Table 5 presents results from regressions comparing risk-taking in the social gain (Above) and social loss contexts (Below) with the comparison condition without a social reference point (Isolation) for risk-averse, risk-neutral, and risk-seeking individuals. All regressions use individual fixed effects.

Regression results support the patterns found in Fig. 1 and Table 4. Individuals who are risk-averse in isolation increase risk-taking in both the social loss and the social gain context, whereas individuals who are risk-seeking in isolation decrease risk-taking in both social contexts. There is no systematic impact of the social reference point on risk-neutral individuals. These results are in line with utility from deviations between own income and a social reference point, where people get positive utility (status) from being ahead of others and disutility (envy) from being behind of others. The results are not in line with a model either where the social reference point matters only through rank or where social preferences do not matter.

Result 1

When rank cannot be affected, risk-averse individuals make riskier choices and risk-seeking individuals less risky choices than in isolation in both the social loss context and the social gain context. This is in line with a model where people get negative utility from negative deviations from the social reference point (envy) (Conjecture 1b) and positive utility from positive deviations (status) (Conjecture 1c). It is not in line with a model where people get utility of rank only (Conjecture 1a).

Risk-taking when rank can change

Next, we investigate the Catch-up condition where rank is not given. There is a 0.5 probability of improving rank in a lottery choice, while the individual know if rank is improved or not for certain outcomes. We first investigate Conjectures 2a and 2b, that is, if risk choices are in accordance with the rank-utility model. Individuals who are motivated by rank and who chose at least some certain outcome below the social reference point in Isolation should increase risk-taking and thereby increase the possibility to catch up. However, the most risk-seeking individuals, who only choose certain outcomes above the social reference point in Isolation should decrease risk-taking and thereby be certain of catching up for more choices. Figure 2 and Table 6 compare risk-taking in the Catch-up condition both with risk-taking in the Isolation and in the Below condition.

Fig. 2
figure 2

The impact of a social reference point when rank can be improved

Table 6 Risk-taking in the catch-up context compared to in the isolated and the social loss contexts

The dashed vertical line in Fig. 2 is the social reference point of 125. Both Fig. 2 and Table 6 show the same results. It is clear that the most risk-taking subjects, who can increase the possibility of improving rank by reducing risk-taking, often do so. For the less risk-taking subjects, who can increase the possibility of improving rank by increasing risk-taking, the pattern is less clear. In Fig. 2 we see that many of them choose the approximately risk-neutral choice throughout. Table 7 shows the regression results of the same comparison as in Fig. 2 and Table 6, where separate regressions are run on those who can increase the possibility of catching up by increased risk-taking and those who can do so by decreased risk-taking.

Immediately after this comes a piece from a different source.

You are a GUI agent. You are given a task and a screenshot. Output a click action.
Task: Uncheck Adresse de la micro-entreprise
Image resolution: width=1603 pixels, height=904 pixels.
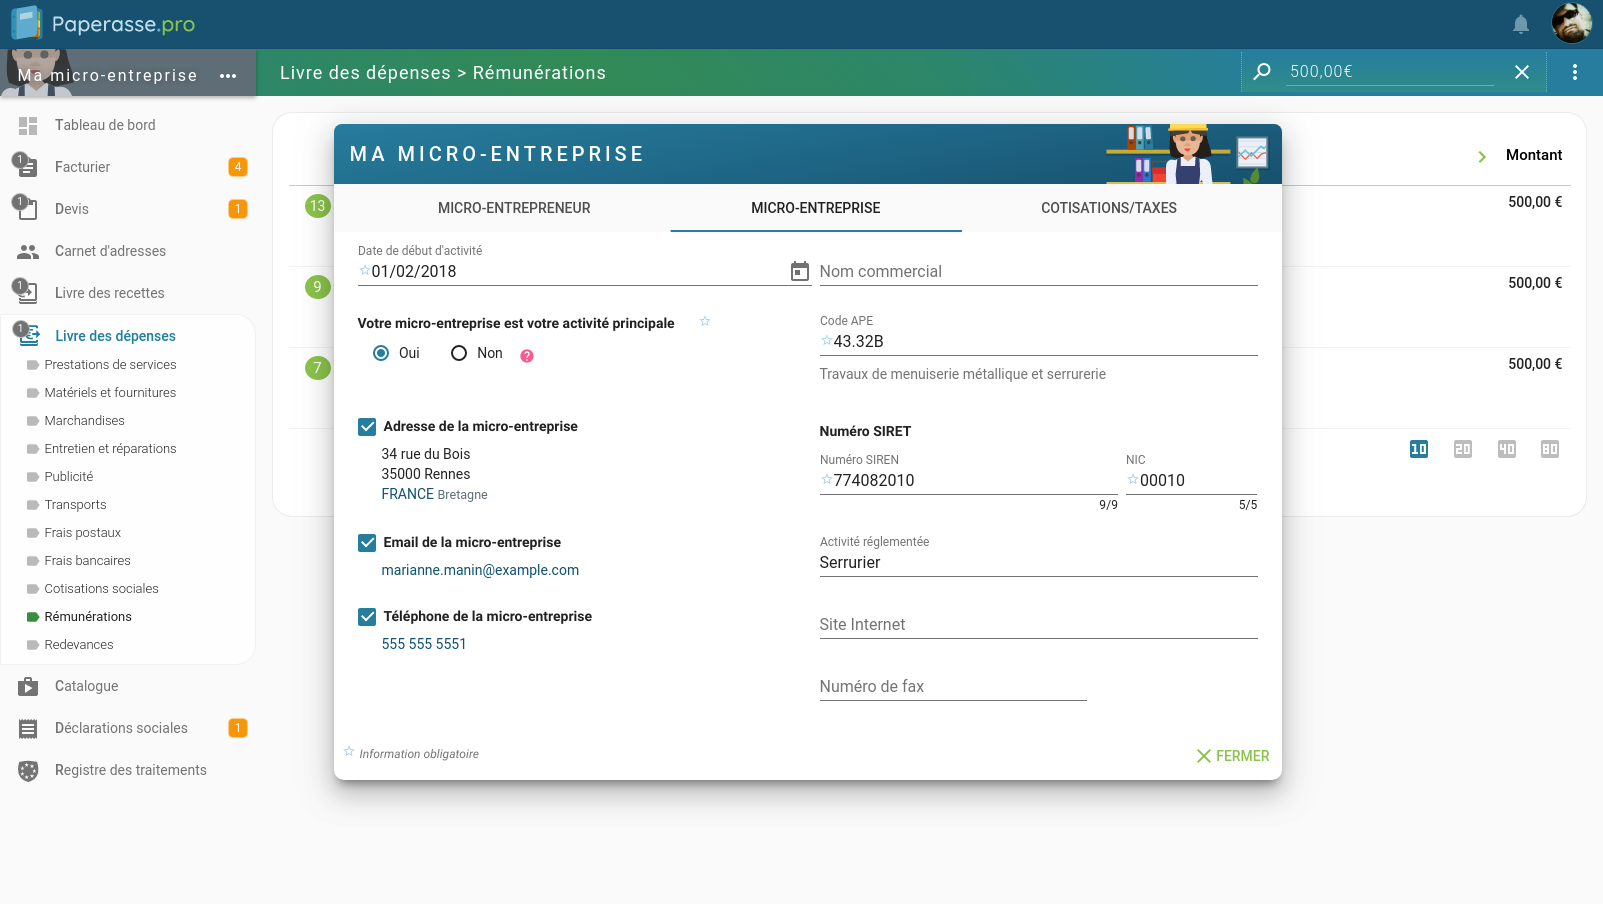pos(367,427)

Table 7 The impact of a social reference point that can be “caught-up” on risk-taking (OLS regression coefficients)

In line with Conjecture 2a and 2b, we find that individuals who can catch up by taking more risks do so, whereas individuals who increase the possibility to catch up if they take less risk do this. In the latter case, the effect is large and statistically significant. In the former case, the effect is smaller and only statistically significant when the comparison condition is Isolation.

Even if results are in line with our conjectures where only rank matters, they are also in line with models where deviations from the social reference point matters. In Table 8, we divide the group of individuals who can increase their possibility to get ahead by increasing risk-taking into subgroups of risk-averse, risk-neutral, and weakly risk-seeking in Isolation. We refer to subjects who can increase their possibility to get ahead by decreasing risk-taking as strongly risk-seeking. This allows us to investigate how well the utility from deviations model can explain results in the Catch-up condition. The weakly risk-seeking individuals decrease risk-taking, even though this should decrease their possibility of catching up with the social reference point. The risk-neutral individuals remain risk-neutral, even if they can increase their possibilities to catch up by taking more risk. This result is more in line with the utility from deviations model than with the utility from rank model. In particular, it is in line with the utility from deviations model with \(\beta \approx -\propto\).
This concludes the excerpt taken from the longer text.